I always thought that if it was going to be funny, it had to be done Red’s way. Let’s face it, there were two kinds of humor back then and only one my parents truly approved of. They were Eisenhower Republicans living in Iowa, the heart of the Midwest. Red’s gentle humor, with its hidden ribald parts, could profoundly make you laugh, and once in a while bring a tear into your eye. It was never mean-spirited or cruel. It never made a political or religious point. It always assumed that all people were good deep down, and even the bad guys could be reformed with the right joke or prank to make them see the error of their ways. That was comedy.
The other kind, the scary kind was Lenny Bruce and George Carlin. They would say bad words, even though you couldn’t say Carlin’s famous seven words on TV back then. They made jokes about dark and desperate things. Democratic political conventions in Chicago, the Viet Nam War, racial tension, the Black Panthers, these were all fair game for satire and black humor. Their jokes assumed that all people were basically bad and greedy and ignorant… full of malice towards all. Not even the comedian himself was assumed to be the exception to the rule.

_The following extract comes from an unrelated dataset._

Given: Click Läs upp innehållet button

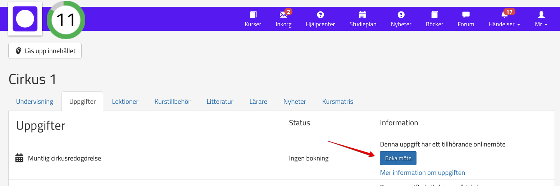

And seriously un-funny things were happening. Kennedy was shot in 1963. Another Kennedy and Martin Luther King Jr. were both killed in 1968. Patty Hearst was first kidnapped by and then somehow forced to be a part of the Symbionese Liberation Army. Chaos took the world we knew and turned it upside down. You had to learn to laugh at dark things, because laughing was somehow better than crying and hurting inside. The pictures of the My Lai Massacre in Life Magazine made me sick to my stomach for weeks. I did everything I could in class to make that pretty girl laugh, and when I couldn’t… I had to shut up for a while. I had to think.
I decided early on that I needed humor to live. I had to have the funny parts in my life in order to ward off the darkness. I whistled walking home from choir practice at the Methodist church on dark November nights. I told jokes to the rustling leaves and invisible hoot owls. I got by.
So, what is the lesson learned? If you read this far without gagging, then you know I mix a little funny with a little sad… and try to make a serious point in my writing. Maybe I’m a fool to do it, but I truly believe that Red had it right. People are basically good. You can reform a bad guy with a good joke. You can get by in the dark times.
If dark times are truly here again, then maybe that is why I have to tell my stories, make a few jokes, and make people think. I know I may be killing you with boredom by now, but that’s what I do. I’m a professional English teacher. I bore people to death. And if you read this far, and you’re still alive, maybe I can make you a little bit smarter too.